E’ un libro che lascia a metà, alcune cose di ottima fattura, altre più discutibili.
In generale la forma “verbale” può sembrare buona all’inizio, ma alla lunga stanca e, in tutti i casi, già superata la metà ci si dimentica dei numeri che segnano i “fascicoli” del suddetto verbale – che sarebbero poi i paragrafi del libro – tanto è vero che l’autore deve ricordarcelo in maniera sempre più stringente man mano che si avvicina la fine.
La storia in sé è anche interessante, sicuramente uno spunto buono (ed è per questo che in fondo si merita le 3 stellette), ma la scrittura non sempre è brillante, ci sono sicuramente troppe parentesi nella storia, le famose “storielle di contorno”, che a volte funzionano a volte no (a me è piaciuta in particolare la filosofia dell’estate, perchè mi ci ritrovo molto).
Un altro elemento che concorre in questa non eccellente valutazione è il fatto, secondo chi scrive, che il passato della combriccola di amici di cui fa parte il protagonista (e quindi il “suo” stesso passato) non sia molto delineato, lasciando al lettore immaginare di che tipo di “vida loca” si fossero rese protagoniste persone che nel proseguio del romanzo sono tutte più o meno positive (per ammissione dello stesso autore).
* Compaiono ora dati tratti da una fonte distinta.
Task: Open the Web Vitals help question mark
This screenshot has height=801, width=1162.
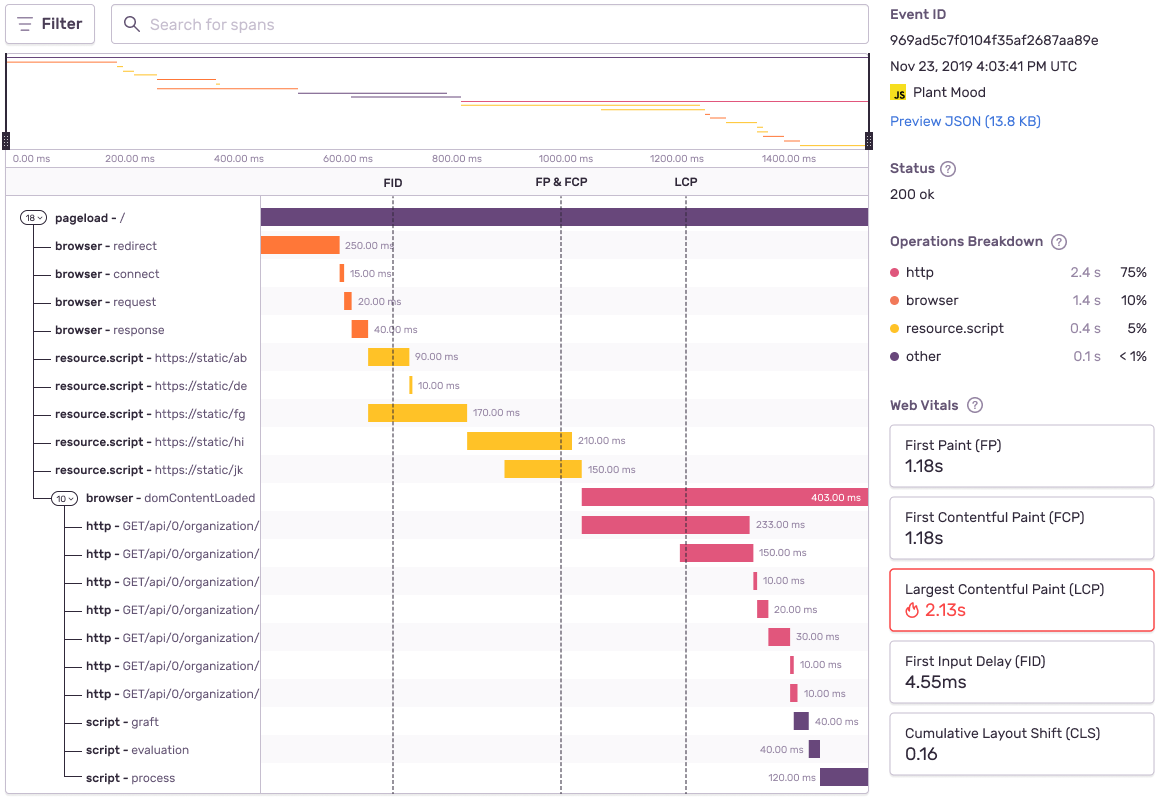Action: pyautogui.click(x=975, y=405)
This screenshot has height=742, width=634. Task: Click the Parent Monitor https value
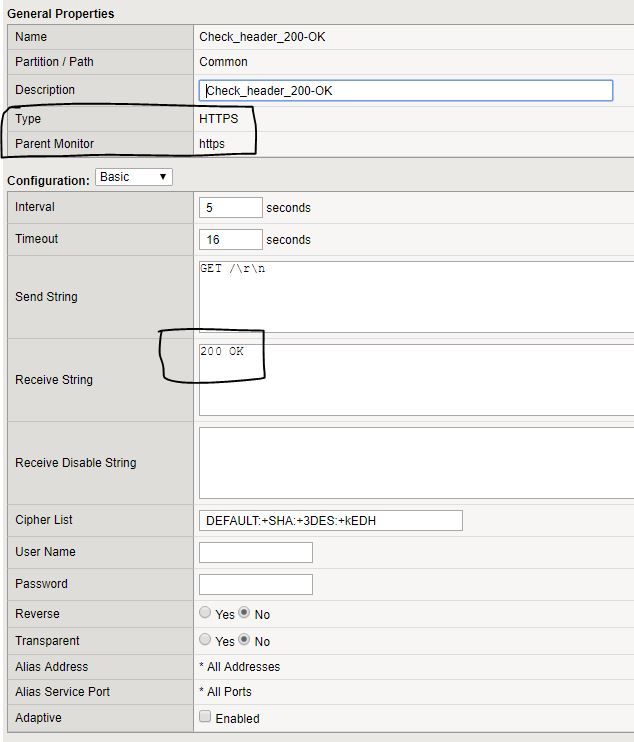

Contando poi che il “movente” di tutta la storia è proprio il legame tra la memoria di una persona morta che rappresentava, tra le altre cose, un pezzo della vita, una sorta di legame col passato di chi ai tempi gli stava attorno, beh…verrebbe da chiedere una scheda integrativa perchè è come prendere un libro, strapparlo a metà (o ad 1/3, dai) e leggerle solo l’ultima metà (o i 2/3 restanti).
Idem per quanto riguarda alcuni passaggi precisi, tipo quello in cui il protagonista decide di lasciare Erika: più avanti, ho “intravisto” un barlume di comprensione psicologica di quella scelta, maturata in circostanze mooolto particolari, ma lì per lì mi sono incazzato parecchio e stavo per chiudere il libro e metterlo nel cesto dei “regali”.

Se fosse un opera prima, direi che ci sono buoni spunti e che alla fine l’autore dimostra, senza costanza, anche una buona tecnica di scrittura e narrativa. Ma dalla biografia, non mi sembra che Berisso sia proprio un “outsider”, il che non giova sul mio giudizio.

Riassumendo: 3 stelle, ma NON lo consiglio.